The exposures insured in the captive should be reasonably predictable. Low-frequency/high-severity catastrophe risks are poor candidates for captive coverage. (Photo: iStock) The exposures insured in the captive should be reasonably predictable. Low-frequency/high-severity catastrophe risks are poor candidates for captive coverage. (Photo: iStock)

There is a mystique — and more than a few misconceptions — about captives.

The most common myth is that captives are only suitable for organizations that generate large premiums and have sophisticated risk-management and employee-benefit programs.

Captives defined

Broadly defined, a captive is an insurance company established with the objective of insuring or reinsuring the risks of its owner (a single-parent captive) or owners (a group captive).

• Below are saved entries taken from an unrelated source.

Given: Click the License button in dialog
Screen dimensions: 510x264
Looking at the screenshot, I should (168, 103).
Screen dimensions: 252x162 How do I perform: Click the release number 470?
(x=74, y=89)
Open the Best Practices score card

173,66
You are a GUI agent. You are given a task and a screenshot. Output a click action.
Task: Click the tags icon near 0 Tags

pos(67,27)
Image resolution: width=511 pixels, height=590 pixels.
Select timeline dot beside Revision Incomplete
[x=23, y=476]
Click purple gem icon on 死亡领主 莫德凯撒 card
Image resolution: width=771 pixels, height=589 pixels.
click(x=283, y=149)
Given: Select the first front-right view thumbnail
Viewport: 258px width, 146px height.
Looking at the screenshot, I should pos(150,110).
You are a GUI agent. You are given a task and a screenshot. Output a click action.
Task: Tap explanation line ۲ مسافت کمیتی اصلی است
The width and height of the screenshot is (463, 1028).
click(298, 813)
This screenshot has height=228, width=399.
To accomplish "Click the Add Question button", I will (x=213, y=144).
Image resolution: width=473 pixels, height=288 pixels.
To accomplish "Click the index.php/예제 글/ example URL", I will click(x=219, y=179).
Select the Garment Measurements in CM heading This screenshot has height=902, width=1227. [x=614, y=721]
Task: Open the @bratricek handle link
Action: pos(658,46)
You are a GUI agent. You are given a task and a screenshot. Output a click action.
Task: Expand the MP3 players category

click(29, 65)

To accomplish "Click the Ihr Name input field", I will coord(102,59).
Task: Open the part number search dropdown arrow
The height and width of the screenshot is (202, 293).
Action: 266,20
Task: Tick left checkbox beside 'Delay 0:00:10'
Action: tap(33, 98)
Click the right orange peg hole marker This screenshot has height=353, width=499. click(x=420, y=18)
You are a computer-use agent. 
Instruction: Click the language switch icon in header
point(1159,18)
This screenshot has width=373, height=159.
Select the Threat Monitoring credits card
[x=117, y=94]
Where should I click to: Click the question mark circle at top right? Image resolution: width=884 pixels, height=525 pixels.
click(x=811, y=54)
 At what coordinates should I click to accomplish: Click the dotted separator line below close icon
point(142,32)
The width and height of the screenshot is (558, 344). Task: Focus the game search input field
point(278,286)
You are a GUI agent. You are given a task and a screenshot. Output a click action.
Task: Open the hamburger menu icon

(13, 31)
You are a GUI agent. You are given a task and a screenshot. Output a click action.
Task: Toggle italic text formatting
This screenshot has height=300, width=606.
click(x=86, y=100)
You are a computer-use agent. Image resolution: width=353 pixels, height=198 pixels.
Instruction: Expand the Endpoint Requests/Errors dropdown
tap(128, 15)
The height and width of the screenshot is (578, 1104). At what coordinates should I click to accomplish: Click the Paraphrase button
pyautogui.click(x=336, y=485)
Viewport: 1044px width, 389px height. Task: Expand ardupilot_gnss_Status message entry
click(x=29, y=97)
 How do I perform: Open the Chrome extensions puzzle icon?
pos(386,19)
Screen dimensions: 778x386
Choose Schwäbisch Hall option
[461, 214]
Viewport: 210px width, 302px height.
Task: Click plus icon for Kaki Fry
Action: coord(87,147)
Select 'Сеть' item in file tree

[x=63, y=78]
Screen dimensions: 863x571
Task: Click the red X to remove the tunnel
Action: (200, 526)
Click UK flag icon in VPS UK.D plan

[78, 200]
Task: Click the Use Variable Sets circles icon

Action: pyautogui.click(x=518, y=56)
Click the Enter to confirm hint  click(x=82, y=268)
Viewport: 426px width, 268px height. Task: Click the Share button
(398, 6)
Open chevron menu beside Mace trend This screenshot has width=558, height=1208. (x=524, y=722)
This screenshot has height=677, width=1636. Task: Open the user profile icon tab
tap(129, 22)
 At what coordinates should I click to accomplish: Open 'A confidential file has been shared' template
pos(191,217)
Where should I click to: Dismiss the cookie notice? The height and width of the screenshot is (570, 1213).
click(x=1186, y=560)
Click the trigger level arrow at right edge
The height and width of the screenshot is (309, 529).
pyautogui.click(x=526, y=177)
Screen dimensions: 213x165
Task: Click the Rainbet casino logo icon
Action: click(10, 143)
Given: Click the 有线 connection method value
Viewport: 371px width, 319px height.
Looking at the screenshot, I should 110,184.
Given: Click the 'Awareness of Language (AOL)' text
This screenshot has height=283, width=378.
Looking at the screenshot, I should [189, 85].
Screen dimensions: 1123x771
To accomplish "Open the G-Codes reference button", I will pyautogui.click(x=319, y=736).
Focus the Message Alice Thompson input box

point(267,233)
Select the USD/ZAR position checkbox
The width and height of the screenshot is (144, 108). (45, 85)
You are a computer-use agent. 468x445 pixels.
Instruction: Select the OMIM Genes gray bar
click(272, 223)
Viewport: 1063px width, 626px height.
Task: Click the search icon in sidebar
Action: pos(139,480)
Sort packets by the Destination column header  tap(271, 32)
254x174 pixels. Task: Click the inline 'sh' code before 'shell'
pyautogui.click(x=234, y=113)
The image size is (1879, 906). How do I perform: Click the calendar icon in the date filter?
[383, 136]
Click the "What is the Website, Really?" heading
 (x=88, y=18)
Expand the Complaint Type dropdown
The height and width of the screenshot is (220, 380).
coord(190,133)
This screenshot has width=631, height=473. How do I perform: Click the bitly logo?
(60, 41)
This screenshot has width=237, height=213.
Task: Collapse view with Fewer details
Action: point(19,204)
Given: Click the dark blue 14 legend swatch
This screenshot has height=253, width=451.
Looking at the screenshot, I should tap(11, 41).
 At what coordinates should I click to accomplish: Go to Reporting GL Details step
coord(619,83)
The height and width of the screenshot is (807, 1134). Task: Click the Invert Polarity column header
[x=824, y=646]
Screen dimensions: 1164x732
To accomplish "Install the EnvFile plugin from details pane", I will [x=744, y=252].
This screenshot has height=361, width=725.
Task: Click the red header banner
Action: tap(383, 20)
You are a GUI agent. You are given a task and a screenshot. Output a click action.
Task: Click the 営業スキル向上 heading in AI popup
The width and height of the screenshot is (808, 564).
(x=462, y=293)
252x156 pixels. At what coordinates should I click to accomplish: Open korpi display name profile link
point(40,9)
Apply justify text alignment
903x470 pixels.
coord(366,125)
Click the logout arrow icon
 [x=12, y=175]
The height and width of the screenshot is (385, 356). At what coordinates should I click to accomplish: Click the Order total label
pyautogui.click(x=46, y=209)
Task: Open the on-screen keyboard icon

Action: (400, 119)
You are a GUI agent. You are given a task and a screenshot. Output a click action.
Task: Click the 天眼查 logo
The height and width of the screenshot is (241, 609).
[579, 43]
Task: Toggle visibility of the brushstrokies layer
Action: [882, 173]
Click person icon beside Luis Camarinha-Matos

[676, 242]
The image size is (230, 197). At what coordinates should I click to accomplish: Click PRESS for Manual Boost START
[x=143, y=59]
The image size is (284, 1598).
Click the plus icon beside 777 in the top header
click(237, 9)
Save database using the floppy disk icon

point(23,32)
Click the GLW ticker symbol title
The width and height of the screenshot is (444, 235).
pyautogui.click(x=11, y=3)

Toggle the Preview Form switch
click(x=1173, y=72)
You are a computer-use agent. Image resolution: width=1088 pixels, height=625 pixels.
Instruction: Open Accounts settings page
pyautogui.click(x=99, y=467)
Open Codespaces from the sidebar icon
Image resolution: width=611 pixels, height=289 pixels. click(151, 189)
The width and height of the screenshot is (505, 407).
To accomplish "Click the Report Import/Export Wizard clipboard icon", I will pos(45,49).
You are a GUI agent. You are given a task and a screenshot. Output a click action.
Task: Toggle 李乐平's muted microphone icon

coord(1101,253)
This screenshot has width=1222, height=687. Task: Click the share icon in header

Captives are either domiciled onshore or offshore and are regulated by and subject to the laws of the domicile of incorporation. Single-parent captives typically work better for larger firms. With group captives, however, expenses are disseminated across multiple participants, lowering the cost of entry for smaller organizations. There are many types of captive structures and lines of property & casualty and employee-benefit coverages written in captives, which makes this risk-financing solution a viable option for companies of virtually any size.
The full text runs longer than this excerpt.